La pregunta de “¿Podré vivir haciendo lo que me gusta?” Comienza a cobrar sentido entre los amantes de los videojuegos.



¡Paren el mundo, me quiero bajar! Una carrera basada en la información.

Vivimos en una época de cambios vertiginosos. Hace 20 años teníamos que ir a una biblioteca a buscar información, hace 10 años esa información estaba ante nosotros en un computador de escritorio y justo ahora la tenemos en tiempo real en nuestros teléfonos, algo que hace 20 años jamás hubiéramos imaginado (Al menos quienes tenemos un promedio de edad entre 25 y 35 años). El mundo de los videojuegos también ha avanzado de manera absurdamente rápida y juegos que nos parecían la panacea en su momento de ver la luz en el mercado, ahora parecen tan simples que nos asombra cómo pudieron ser el pináculo de su especie en su nacimiento.

Actualmente podemos hacer cosas que de pequeños jamás imaginamos que podrían realizarse más allá de la ciencia ficción, como hablar por celular, realizar videollamadas, vender o comprar cosas de manera rápida y sencilla al otro lado del mundo e incluso hacer videojuegos. Lo que antes parecía ser una labor titánica que solamente se podría imaginar como un producto de la ficción, ahora no es más que una simple realidad de la mano de la internet y mucha dedicación.

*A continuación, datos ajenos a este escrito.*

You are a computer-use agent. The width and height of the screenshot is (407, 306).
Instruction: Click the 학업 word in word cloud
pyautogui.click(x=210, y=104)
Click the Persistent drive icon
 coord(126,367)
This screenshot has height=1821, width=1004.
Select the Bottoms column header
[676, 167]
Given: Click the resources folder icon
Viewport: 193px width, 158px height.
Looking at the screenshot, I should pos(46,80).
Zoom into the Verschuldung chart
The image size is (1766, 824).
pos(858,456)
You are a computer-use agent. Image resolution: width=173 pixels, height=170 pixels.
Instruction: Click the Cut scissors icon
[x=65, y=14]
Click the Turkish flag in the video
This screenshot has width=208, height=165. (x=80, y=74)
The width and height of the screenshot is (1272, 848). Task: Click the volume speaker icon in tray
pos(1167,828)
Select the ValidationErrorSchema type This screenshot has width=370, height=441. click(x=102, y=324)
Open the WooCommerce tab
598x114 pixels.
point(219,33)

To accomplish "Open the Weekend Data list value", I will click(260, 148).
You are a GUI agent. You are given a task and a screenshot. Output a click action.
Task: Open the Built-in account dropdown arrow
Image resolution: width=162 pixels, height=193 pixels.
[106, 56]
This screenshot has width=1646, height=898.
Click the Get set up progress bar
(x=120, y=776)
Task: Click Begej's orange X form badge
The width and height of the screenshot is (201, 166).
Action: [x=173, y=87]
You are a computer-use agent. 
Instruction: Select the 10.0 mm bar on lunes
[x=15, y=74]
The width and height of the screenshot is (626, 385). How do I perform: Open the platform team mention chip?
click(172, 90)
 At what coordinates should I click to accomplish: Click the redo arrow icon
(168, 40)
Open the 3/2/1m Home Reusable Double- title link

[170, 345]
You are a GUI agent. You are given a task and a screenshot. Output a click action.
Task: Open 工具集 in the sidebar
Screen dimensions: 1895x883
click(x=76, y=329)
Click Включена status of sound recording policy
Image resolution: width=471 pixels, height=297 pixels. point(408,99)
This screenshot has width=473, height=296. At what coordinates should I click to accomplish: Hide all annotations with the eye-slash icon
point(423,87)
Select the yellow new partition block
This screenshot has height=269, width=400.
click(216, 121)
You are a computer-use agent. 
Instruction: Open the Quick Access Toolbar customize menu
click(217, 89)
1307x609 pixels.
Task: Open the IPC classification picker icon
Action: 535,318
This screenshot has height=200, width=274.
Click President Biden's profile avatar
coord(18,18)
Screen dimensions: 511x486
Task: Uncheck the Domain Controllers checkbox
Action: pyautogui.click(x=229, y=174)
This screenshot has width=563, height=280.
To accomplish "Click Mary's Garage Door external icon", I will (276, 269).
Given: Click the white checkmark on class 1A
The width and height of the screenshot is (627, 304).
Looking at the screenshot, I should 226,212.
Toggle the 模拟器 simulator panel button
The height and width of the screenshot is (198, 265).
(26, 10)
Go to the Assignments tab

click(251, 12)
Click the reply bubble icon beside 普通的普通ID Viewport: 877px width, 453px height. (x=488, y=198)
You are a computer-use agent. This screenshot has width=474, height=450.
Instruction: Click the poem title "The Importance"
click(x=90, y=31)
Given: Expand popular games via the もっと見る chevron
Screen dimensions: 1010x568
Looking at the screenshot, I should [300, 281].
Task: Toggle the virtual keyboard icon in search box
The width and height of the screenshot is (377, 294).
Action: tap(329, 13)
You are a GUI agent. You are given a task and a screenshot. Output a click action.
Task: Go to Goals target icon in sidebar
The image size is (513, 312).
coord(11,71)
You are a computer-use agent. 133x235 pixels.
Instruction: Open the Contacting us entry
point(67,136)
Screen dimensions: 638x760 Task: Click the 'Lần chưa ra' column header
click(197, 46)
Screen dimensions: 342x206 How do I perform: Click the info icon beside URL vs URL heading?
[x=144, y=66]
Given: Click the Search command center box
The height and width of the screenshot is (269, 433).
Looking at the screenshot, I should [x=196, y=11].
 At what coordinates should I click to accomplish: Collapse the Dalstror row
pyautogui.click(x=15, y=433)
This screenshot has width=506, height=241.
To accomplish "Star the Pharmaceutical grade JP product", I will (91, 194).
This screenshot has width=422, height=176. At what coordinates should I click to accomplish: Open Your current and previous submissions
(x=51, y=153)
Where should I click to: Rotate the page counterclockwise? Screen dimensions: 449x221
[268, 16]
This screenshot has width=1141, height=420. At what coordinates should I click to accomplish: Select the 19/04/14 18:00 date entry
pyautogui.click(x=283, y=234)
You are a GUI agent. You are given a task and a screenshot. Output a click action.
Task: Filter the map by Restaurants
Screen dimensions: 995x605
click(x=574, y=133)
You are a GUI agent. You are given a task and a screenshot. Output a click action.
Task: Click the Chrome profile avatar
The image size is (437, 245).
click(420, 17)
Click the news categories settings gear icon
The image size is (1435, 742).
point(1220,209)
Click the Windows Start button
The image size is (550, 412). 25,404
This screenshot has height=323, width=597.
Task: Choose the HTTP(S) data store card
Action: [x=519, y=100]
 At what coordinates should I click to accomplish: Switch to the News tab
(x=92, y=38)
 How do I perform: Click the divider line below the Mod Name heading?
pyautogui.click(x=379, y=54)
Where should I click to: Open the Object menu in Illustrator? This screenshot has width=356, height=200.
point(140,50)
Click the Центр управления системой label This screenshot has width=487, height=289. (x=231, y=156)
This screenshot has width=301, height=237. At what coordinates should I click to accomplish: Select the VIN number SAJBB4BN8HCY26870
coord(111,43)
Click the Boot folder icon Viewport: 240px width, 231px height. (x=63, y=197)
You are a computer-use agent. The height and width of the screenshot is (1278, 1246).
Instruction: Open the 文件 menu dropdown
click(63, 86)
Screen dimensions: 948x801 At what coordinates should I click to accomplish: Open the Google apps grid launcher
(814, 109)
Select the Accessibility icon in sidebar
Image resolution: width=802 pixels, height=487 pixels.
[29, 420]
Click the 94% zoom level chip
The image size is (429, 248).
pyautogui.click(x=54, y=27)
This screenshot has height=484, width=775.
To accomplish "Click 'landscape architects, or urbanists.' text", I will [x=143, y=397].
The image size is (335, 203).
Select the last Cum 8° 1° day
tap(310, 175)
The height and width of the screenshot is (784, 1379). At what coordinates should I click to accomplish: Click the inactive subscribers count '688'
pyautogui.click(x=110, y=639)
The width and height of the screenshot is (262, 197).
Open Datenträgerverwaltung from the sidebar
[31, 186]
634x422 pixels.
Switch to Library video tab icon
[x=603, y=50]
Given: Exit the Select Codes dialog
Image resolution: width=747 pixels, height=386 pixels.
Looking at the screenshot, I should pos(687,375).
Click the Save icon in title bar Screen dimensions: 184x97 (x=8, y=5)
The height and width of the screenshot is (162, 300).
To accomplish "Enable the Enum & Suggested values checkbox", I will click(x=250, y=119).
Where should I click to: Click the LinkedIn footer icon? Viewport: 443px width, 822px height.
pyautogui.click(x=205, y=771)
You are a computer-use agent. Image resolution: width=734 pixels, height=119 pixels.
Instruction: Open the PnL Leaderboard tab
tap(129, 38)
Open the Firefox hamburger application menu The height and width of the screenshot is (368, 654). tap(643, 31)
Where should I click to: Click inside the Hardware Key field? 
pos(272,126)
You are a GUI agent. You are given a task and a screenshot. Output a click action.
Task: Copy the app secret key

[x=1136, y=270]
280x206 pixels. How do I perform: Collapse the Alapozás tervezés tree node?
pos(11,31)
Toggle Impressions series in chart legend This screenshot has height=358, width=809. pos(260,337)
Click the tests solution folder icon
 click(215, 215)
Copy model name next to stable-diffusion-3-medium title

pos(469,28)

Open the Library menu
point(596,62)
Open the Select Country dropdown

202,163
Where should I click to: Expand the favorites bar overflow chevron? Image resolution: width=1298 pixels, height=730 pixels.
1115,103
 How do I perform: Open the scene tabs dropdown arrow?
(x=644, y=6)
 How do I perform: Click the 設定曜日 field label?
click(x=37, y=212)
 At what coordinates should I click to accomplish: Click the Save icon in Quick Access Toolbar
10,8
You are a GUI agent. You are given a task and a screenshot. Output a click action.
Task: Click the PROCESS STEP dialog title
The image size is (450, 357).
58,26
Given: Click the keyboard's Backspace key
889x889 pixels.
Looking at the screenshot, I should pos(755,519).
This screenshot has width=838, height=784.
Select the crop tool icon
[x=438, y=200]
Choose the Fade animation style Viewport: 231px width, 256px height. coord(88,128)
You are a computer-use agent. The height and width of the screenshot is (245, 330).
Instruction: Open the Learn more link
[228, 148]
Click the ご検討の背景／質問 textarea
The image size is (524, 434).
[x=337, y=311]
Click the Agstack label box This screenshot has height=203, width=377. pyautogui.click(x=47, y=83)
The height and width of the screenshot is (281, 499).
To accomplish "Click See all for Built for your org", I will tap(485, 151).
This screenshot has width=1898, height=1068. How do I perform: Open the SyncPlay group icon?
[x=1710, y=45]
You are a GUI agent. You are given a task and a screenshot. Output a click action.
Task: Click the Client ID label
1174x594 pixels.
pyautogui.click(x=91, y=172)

Producir juegos Indie: ¿Un largo, duro y complicado camino?

¿Realmente es algo difícil? ¿Habrá alguien que compre lo que está en mi mente? ¿En verdad podré vivir de ello? ¿Habrá alguien cerca -en mi país- que quiera apoyar mis ideas? ¿Podré vivir haciendo lo que me gusta? son algunas preguntas que quienes buscan crear contenido y generar videojuegos de manera independiente tienen que experimentar en su día a día. 

Pero vayamos por partes. Seguramente debe ser muy costoso el aprender a diseñar videojuegos, ¿no? La respuesta, en realidad, es un tranquilizante No. En nuestro país, el Servicio Nacional de Aprendizaje -SENA-, cuenta actualmente con carreras técnicas y tecnológicas relacionadas con programación y creación de videojuegos, lo cual abre un panorama sólido para quienes quieren ver al desarrollo gamer como un negocio factible y rentable.

¿Habrá alguien que compre lo que está en mi mente? Quizás una vez haya aprendido a diseñar un videojuego termine trabajando para un gigante de la escena gamer, como Microsoft, Sony o Riot, al fin de cuentas esas compañías absorben todo lo que tocan, ¿no? En realidad, no tiene por qué ser así. Si bien es cierto que existe la posibilidad de crear contenido para compañías más grandes de manera exitosa y con alta calidad -como es el caso de Efecto Studio, una de las compañías desarrolladoras de videojuegos indie más grandes de Colombia-, también es cierto que se puede lograr avanzar en el mercado con ideas originales y que no vayan ligadas a compañías más grandes. Un ejemplo encantador de hace ya un par de años fue Cuphead, desarrollado por un equipo de trabajo independiente que logró, con mucho esfuerzo y dedicación, llegar a la cima. De hecho, según el Ministerio de Tecnologías de Información y Comunicaciones -MINTIC-, la Universidad de los Andes y Proexport, el 32% del contenido digital actual está dedicado a la creación de videojuegos.

¿Habrá alguien cerca -en mi país- que quiera apoyar mis ideas? La afortunada respuesta es un agradable Sí. Actualmente, iniciativas como el Torneo Indie de la Unión de E-Gamers de Colombia, que está siendo materializado gracias a la página “Tan Grande y Jugando” – link http://tangrandeyjugando.com/  – , buscan no solamente que el jugador sea el protagonista, sino que las nuevas ideas en desarrollo de videojuegos hechos en Colombia se abran un espacio en el mercado, buscando que los nuevos talentos en desarrollo de videojuegos tengan una oportunidad para mostrar su trabajo. 

Al final…

En lo personal, considero que a la escena del desarrollo Indie le queda un camino largo, muy largo por recorrer. Sin embargo, creo que no es un camino imposible y también pienso que hay ganas, hay talento y hay dedicación, lo cual hará que más temprano que tarde podamos ver juegos muy exitosos hechos en nuestro país compitiendo con juegos de talla internacional sin ninguna clase de desventaja técnica ni comercial. 

Lo único que los desarrolladores necesitan es mostrar su trabajo para que éste sea apreciado, eso es algo que te sugiero tengas en cuenta a la hora de considerar el adquirir un videojuego hecho por alguien de tu país.